Thereafter, the two-degree benchmark slowly gained traction. Other scientists argued that global air temperatures hadn’t risen beyond 1.5 or two degrees in the course of human history, and that greater temperature shifts eons earlier had triggered cataclysmic changes in sea level. They figured that a two-degree ceiling would therefore amount to a natural safety limit.
“The idea was, ‘let’s not move the human enterprise out of an evolutionary regime that we are adapted to,’ ” said Hans Joachim Schellnhuber, director of the Potsdam Institute for Climate Impact Research, who helped popularize the two-degree goal.
In 1994, at a meeting in Bonn, Dr. Schellnhuber sat down with Angela Merkel, then Germany’s minister for the environment. Since both are trained physicists, Dr. Schellnhuber offered complicated charts and figures for Ms. Merkel to peruse.
“I presented what I call ‘the tolerable windows’ approach,” recalls Dr. Schellnhuber, then the German government’s chief adviser on climate. “In terms of temperature, the tolerable window was limited to two degrees.”
Ms. Merkel backed the target. The following year, she persuaded the Council of the European Union to formally endorse it.
More scientists began to support it, too. One 2003 study concluded that beyond two degrees, “the risks increase very substantially involving potentially large extinctions or even ecosystem collapses, major increases in hunger and water shortage risks as well as socioeconomic damages, particularly in developing countries.”

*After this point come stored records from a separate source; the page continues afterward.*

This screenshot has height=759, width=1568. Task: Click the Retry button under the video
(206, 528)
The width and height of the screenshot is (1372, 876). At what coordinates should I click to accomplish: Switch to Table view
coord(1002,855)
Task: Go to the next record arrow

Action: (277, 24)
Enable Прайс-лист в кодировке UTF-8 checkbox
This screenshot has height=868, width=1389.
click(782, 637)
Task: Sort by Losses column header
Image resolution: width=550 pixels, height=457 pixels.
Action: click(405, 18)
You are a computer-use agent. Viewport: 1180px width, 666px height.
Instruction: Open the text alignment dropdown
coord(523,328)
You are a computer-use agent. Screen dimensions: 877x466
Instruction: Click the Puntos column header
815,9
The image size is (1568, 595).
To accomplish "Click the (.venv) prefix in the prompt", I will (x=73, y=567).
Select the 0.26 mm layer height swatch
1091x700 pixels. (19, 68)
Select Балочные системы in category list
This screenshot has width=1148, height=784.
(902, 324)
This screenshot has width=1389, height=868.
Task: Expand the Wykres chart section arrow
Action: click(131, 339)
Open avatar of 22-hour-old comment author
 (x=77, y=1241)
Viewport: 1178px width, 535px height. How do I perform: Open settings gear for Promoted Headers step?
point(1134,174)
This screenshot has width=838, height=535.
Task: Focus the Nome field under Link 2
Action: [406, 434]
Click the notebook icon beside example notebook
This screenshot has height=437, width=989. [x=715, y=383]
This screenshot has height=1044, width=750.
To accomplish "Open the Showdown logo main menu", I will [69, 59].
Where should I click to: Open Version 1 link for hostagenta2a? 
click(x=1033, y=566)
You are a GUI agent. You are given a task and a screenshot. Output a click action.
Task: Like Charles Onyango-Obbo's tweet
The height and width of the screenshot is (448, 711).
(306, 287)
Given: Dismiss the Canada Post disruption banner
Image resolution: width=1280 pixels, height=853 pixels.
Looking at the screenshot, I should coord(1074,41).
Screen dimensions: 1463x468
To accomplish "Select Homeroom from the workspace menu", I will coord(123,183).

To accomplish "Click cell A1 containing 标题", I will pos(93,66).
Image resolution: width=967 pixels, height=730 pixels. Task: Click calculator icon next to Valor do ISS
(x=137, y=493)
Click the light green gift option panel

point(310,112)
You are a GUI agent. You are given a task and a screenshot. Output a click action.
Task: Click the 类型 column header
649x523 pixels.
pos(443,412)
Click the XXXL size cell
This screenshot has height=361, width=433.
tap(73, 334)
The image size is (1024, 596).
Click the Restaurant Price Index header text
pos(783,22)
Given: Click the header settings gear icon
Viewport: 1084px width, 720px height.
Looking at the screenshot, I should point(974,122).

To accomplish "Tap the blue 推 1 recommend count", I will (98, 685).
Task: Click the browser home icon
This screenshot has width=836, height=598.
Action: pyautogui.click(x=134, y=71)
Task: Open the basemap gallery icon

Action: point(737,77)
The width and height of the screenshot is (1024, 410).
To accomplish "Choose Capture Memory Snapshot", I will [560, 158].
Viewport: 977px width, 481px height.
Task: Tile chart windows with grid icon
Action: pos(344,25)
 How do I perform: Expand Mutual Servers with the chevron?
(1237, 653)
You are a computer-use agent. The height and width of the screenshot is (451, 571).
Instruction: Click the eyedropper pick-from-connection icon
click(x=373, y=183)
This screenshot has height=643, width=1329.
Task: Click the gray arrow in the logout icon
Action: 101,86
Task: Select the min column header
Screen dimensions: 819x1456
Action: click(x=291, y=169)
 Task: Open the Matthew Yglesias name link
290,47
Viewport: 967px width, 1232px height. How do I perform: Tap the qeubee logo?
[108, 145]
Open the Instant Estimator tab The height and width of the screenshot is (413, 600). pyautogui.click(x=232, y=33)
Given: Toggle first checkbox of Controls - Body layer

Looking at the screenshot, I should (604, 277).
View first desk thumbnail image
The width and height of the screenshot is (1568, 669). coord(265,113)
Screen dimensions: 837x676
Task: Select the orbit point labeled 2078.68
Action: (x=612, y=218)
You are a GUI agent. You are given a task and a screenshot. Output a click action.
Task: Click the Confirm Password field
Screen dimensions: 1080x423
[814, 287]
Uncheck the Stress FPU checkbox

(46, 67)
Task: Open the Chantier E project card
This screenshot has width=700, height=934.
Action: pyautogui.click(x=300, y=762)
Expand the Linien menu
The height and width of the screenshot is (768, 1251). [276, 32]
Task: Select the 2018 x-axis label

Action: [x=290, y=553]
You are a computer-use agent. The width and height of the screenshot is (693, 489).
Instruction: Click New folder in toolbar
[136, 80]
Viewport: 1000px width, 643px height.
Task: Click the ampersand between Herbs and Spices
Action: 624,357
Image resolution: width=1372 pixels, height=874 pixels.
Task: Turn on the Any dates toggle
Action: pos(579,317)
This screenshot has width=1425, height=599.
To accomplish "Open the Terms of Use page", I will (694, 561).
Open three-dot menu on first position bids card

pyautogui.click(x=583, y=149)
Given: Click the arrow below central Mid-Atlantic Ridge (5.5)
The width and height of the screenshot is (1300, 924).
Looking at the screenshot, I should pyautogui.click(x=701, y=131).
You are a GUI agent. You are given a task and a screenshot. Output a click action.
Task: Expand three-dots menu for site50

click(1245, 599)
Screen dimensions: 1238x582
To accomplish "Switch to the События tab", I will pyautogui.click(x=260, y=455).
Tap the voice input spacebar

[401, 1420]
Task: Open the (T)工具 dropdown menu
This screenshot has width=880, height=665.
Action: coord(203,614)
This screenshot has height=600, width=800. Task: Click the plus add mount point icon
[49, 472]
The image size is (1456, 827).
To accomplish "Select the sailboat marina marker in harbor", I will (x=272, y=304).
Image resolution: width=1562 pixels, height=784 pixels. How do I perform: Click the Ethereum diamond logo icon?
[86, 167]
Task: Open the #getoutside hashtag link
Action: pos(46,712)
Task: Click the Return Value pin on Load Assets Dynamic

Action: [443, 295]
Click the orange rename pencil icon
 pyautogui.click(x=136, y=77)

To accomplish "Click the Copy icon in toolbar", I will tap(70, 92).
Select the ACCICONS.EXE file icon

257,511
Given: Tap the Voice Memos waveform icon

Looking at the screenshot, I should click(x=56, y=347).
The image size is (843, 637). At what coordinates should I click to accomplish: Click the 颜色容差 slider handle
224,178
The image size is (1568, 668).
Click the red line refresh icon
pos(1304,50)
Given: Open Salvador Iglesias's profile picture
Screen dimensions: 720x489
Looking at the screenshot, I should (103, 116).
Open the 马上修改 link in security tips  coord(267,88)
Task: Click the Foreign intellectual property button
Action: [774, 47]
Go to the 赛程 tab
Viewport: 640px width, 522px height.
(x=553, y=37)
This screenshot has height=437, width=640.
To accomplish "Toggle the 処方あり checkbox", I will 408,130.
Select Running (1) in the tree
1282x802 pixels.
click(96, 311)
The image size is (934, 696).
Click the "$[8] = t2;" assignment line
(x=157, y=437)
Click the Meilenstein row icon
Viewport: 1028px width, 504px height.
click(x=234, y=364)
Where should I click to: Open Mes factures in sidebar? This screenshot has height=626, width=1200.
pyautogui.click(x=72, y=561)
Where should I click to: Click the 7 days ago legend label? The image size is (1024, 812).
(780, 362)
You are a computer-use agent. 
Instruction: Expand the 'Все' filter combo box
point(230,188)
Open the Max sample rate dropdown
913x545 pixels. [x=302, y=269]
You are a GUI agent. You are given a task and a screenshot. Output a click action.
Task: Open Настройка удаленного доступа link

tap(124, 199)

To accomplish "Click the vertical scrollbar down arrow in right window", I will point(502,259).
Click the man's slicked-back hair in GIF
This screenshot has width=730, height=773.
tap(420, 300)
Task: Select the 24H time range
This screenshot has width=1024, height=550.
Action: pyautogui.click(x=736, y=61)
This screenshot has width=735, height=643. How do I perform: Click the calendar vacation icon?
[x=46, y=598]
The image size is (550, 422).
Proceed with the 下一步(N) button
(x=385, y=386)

In October 2014, David Victor, a professor of international relations at the University of California, San Diego, and Charles Kennel, a professor at the Scripps Institution of Oceanography in La Jolla, Calif., wrote a sharp critique of the two-degree benchmark in the journal Nature.
They argued that the yardstick was scientifically weak because it captured only a tiny portion of the planet’s climate profile. More than 93% of the extra heat, they noted, ends up in the ocean and not in the atmosphere.
For that reason, they said, policy makers should also track ocean heat content and other parameters when setting emission goals. In an article this month in Nature Climate Change, they and a third author said “a new list of planetary vital signs” is needed to take the full measure of climate change.
Prof. Victor also said the two-degree benchmark should be ditched because it is no longer an achievable target.
“The trajectory of emissions we’re on now is so steep, it’s too late,” he said. “There’s no scenario under which this could be contained below two degrees–it’s game over.”